USP13 antagonizes gp78 to maintain functionality of a chaperone in ER-associated degradation
Yanfen Liu,
Nia Soetandyo,
Jin-gu Lee,
Liping Liu,
Yue Xu,
William M Clemons Jr,
Yihong Ye
Affiliations
Yanfen Liu
Laboratory of Molecular Biology, National Institute of Diabetes and Digestive and Kidney Diseases, National Institutes of Health, Bethesda, United States
Nia Soetandyo
Laboratory of Molecular Biology, National Institute of Diabetes and Digestive and Kidney Diseases, National Institutes of Health, Bethesda, United States
Jin-gu Lee
Laboratory of Molecular Biology, National Institute of Diabetes and Digestive and Kidney Diseases, National Institutes of Health, Bethesda, United States
Liping Liu
Laboratory of Molecular Biology, National Institute of Diabetes and Digestive and Kidney Diseases, National Institutes of Health, Bethesda, United States
Yue Xu
Laboratory of Molecular Biology, National Institute of Diabetes and Digestive and Kidney Diseases, National Institutes of Health, Bethesda, United States
William M Clemons Jr
Division of Chemistry and Chemical Engineering, California Institute of Technology, Pasadena, United States
Yihong Ye
Laboratory of Molecular Biology, National Institute of Diabetes and Digestive and Kidney Diseases, National Institutes of Health, Bethesda, United States
Physiological adaptation to proteotoxic stress in the endoplasmic reticulum (ER) requires retrotranslocation of misfolded proteins into the cytoplasm for ubiquitination and elimination by ER-associated degradation (ERAD).
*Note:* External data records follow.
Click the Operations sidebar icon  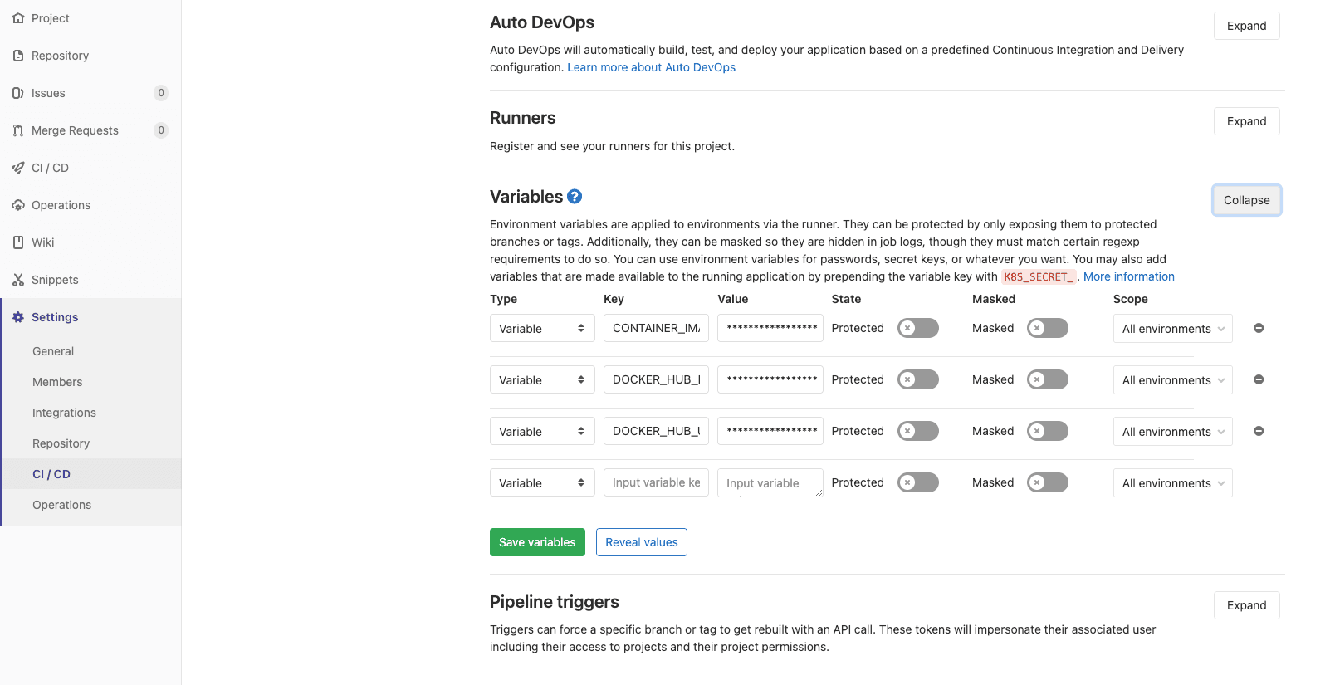click(x=18, y=205)
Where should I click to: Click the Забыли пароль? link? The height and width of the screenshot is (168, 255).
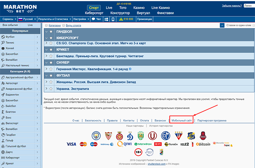232,6
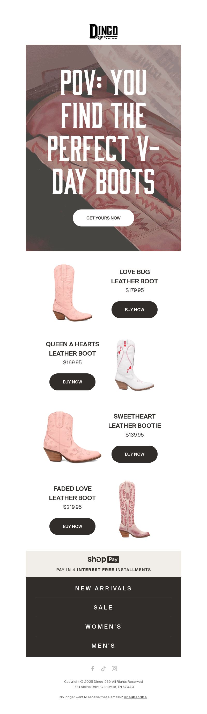Buy the Queen A Hearts Leather Boot
207x714 pixels.
[72, 382]
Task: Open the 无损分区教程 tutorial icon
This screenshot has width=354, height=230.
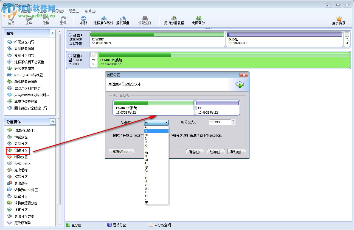Action: 174,20

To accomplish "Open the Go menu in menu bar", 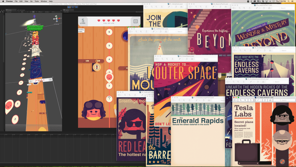I will tap(31, 1).
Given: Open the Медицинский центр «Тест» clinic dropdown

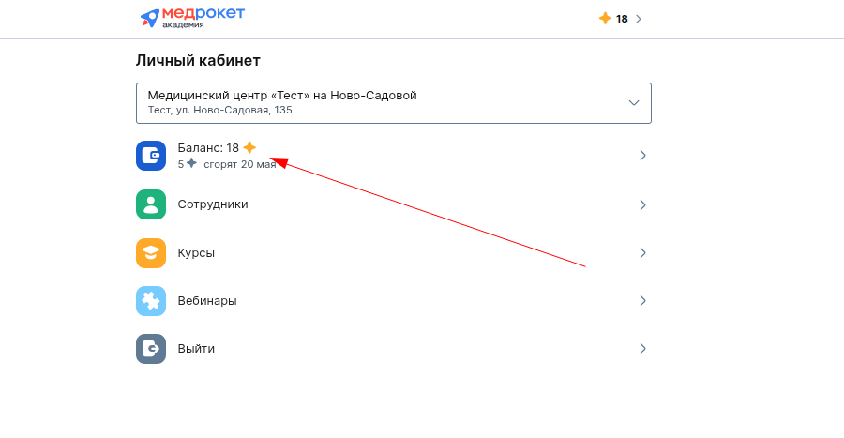Looking at the screenshot, I should [x=394, y=103].
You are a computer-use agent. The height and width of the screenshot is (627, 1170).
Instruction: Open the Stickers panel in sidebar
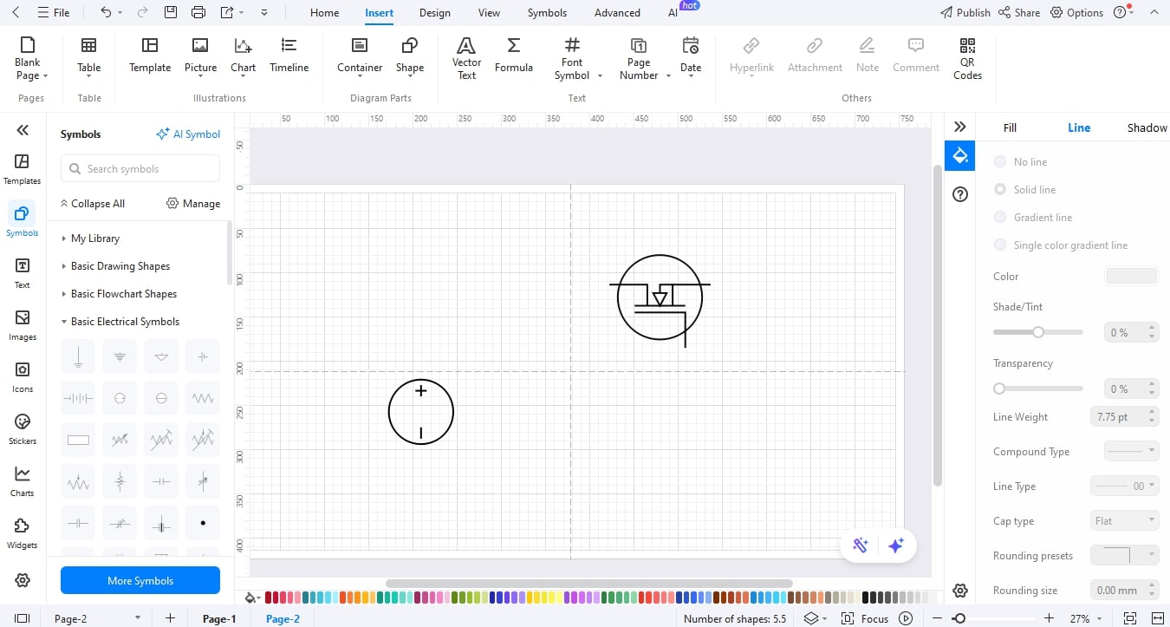(22, 428)
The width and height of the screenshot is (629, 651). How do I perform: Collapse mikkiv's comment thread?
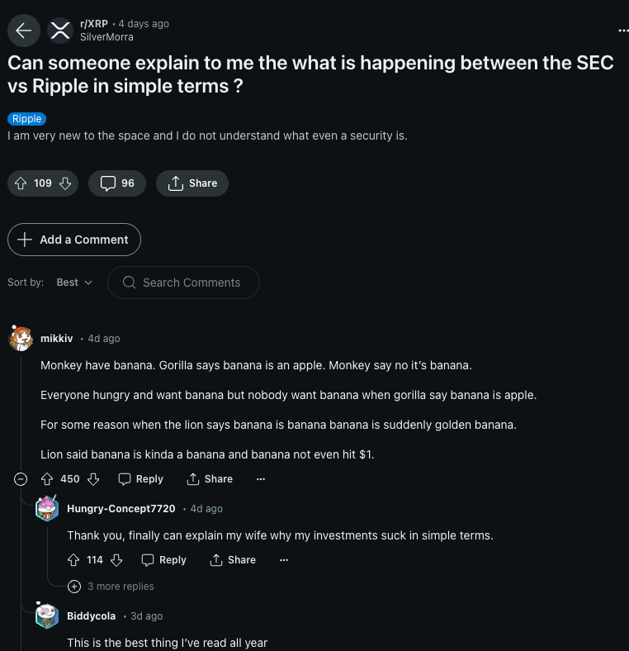[21, 479]
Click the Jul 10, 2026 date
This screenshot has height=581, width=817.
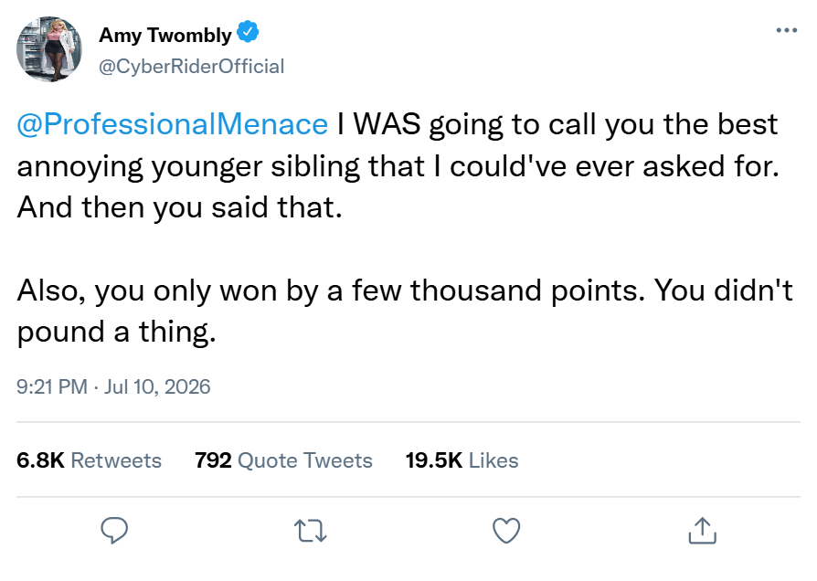tap(157, 386)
A surprising paradox emerging from recent studies is that ubiquitin ligases (E3s) and deubiquitinases (DUBs), enzymes with opposing activities, can both promote ERAD. Here we demonstrate that the ERAD E3 gp78 can ubiquitinate not only ERAD substrates, but also the machinery protein Ubl4A, a key component of the Bag6 chaperone complex. Remarkably, instead of targeting Ubl4A for degradation, polyubiquitination is associated with irreversible proteolytic processing and inactivation of Bag6. Importantly, we identify USP13 as a gp78-associated DUB that eliminates ubiquitin conjugates from Ubl4A to maintain the functionality of Bag6. Our study reveals an unexpected paradigm in which a DUB prevents undesired ubiquitination to sharpen substrate specificity for an associated ubiquitin ligase partner and to promote ER quality control.